State only how many lines below include the string "Sort".

──────── Information shown ────────

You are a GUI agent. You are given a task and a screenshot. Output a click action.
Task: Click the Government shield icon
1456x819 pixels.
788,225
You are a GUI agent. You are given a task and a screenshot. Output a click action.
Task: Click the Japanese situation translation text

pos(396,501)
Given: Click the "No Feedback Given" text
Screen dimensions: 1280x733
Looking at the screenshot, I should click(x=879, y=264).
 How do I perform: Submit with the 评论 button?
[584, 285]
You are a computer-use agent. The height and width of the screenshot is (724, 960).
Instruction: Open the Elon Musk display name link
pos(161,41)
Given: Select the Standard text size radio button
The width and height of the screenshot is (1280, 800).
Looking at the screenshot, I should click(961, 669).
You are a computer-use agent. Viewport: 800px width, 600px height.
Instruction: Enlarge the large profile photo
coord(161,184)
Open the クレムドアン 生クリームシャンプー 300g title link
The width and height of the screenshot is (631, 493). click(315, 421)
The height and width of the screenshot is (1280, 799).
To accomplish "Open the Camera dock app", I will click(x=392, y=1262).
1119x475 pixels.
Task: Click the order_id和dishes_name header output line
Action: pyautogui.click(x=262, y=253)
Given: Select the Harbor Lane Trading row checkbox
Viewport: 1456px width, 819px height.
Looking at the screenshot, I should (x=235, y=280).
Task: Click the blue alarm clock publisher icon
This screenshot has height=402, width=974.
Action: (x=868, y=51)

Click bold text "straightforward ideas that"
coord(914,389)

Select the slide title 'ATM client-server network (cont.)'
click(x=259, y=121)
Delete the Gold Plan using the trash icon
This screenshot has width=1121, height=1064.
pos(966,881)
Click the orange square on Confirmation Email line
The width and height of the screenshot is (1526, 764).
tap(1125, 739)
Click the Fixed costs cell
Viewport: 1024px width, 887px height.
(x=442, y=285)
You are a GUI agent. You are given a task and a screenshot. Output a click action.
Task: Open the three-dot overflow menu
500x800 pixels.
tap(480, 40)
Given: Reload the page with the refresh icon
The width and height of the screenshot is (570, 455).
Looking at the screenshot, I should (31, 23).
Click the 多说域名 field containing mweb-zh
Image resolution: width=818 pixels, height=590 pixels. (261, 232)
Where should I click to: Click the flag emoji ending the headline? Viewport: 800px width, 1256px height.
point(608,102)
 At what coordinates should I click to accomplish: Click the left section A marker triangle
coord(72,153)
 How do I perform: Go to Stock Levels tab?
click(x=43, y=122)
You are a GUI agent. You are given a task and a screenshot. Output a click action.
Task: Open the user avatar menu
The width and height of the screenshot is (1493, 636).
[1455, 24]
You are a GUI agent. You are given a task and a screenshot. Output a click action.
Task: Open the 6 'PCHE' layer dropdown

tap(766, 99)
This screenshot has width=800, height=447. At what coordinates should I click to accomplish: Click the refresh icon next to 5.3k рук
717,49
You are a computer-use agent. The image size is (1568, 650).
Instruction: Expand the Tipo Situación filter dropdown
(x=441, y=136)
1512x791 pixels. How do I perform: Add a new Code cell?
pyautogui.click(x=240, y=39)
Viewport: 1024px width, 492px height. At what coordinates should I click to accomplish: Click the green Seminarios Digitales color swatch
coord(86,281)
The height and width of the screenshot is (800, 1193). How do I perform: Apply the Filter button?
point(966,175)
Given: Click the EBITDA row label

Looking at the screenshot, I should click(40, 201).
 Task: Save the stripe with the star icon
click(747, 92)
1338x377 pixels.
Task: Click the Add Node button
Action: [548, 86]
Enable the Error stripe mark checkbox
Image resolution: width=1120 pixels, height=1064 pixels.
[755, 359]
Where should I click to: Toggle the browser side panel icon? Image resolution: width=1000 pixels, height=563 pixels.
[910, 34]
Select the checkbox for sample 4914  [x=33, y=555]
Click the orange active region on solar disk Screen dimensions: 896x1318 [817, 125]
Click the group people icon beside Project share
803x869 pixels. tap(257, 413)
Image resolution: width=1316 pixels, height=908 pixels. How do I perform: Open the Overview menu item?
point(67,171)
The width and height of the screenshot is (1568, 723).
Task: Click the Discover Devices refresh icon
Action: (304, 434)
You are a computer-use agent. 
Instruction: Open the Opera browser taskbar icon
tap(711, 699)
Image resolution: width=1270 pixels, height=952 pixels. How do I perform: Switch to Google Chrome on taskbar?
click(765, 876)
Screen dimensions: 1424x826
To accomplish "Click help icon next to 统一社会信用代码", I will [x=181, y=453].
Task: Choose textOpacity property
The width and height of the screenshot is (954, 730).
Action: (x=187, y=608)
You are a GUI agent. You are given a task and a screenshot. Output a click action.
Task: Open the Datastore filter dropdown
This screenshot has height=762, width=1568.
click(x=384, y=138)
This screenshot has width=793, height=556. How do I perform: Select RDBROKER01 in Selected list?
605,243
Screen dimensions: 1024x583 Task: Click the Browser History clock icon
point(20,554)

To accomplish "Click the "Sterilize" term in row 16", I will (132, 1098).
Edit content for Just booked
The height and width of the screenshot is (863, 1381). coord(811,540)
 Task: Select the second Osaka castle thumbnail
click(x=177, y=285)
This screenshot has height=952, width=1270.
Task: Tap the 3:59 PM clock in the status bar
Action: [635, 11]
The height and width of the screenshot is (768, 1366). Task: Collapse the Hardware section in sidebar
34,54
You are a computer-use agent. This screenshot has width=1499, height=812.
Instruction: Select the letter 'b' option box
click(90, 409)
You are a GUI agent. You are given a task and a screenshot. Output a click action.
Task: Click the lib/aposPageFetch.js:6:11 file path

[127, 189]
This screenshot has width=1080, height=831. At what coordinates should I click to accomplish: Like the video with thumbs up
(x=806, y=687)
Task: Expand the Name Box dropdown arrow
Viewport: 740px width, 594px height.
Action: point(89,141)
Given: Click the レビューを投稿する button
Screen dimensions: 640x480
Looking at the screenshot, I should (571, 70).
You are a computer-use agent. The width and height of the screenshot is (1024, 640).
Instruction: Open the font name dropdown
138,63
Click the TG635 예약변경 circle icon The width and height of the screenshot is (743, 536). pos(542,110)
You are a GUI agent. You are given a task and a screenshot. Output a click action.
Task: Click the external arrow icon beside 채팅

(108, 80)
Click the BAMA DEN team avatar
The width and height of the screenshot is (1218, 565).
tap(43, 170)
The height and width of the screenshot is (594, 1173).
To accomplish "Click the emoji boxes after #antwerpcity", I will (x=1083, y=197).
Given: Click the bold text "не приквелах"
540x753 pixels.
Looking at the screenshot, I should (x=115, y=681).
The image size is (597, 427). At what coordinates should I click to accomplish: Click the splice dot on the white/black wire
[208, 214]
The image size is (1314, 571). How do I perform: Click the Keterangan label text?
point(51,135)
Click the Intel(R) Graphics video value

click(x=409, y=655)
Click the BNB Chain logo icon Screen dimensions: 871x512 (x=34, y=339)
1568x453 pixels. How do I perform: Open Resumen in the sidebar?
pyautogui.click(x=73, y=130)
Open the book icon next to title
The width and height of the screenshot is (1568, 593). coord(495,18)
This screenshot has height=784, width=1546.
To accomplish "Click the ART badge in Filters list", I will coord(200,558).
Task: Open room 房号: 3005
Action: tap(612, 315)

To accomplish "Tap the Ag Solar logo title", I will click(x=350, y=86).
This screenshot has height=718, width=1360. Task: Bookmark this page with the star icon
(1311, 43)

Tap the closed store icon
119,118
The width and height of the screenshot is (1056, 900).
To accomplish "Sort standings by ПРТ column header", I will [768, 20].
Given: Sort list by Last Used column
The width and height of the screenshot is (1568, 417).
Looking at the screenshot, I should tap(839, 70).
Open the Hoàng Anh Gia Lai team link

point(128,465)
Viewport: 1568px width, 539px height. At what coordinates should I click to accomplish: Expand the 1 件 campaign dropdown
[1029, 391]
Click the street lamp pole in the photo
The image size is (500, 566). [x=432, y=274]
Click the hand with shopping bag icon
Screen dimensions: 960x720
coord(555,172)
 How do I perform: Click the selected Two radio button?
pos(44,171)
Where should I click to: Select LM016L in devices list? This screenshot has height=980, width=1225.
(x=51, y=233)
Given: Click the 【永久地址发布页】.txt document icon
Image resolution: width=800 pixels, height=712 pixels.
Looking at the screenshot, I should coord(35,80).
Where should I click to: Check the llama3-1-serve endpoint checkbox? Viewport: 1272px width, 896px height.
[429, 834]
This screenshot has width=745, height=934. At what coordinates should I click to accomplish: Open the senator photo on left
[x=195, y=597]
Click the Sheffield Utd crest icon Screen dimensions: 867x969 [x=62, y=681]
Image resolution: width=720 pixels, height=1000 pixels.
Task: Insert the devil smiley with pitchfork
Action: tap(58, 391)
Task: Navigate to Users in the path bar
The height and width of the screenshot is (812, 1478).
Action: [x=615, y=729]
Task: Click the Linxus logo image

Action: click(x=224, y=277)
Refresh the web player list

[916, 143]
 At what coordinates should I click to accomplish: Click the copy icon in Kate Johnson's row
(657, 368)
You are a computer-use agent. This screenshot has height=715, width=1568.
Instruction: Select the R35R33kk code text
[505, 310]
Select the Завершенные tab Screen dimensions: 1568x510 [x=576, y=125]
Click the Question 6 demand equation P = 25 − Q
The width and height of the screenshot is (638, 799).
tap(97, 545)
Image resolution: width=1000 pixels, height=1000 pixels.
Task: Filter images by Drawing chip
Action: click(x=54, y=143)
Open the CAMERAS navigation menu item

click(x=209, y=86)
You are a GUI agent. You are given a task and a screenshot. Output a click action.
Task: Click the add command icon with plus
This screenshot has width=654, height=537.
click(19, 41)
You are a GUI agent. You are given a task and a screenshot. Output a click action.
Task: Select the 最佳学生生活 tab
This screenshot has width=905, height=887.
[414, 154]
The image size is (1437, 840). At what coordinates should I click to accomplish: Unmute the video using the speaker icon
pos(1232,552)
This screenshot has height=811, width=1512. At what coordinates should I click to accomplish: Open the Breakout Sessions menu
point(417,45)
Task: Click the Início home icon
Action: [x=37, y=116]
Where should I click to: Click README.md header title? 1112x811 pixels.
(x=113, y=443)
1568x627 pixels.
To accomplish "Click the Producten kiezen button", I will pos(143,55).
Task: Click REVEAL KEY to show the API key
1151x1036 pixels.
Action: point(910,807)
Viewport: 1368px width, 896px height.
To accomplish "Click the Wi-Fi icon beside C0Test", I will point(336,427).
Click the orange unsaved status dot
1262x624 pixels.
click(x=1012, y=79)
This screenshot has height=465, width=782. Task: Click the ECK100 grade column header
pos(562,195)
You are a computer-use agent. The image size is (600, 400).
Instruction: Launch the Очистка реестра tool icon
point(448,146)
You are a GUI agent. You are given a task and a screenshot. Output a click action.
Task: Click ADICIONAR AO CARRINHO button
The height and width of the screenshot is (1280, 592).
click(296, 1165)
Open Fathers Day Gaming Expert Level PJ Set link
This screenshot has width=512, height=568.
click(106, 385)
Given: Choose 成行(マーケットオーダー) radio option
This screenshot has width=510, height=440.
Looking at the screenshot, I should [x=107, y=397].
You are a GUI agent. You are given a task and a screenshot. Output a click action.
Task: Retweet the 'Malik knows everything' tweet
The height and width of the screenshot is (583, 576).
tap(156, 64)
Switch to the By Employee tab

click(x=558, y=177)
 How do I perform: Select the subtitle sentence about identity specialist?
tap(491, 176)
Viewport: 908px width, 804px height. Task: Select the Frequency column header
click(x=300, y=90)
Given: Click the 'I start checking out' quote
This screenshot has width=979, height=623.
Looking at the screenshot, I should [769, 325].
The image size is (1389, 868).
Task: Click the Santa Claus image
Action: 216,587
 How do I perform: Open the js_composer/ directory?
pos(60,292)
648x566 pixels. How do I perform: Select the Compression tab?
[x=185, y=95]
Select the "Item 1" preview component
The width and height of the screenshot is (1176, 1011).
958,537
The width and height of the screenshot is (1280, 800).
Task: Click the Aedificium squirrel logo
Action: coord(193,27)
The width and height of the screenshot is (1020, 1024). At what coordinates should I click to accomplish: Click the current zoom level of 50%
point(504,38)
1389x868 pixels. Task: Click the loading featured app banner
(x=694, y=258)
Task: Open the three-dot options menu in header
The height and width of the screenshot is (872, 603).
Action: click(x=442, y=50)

────────

▶ [Answer to the exercise]
2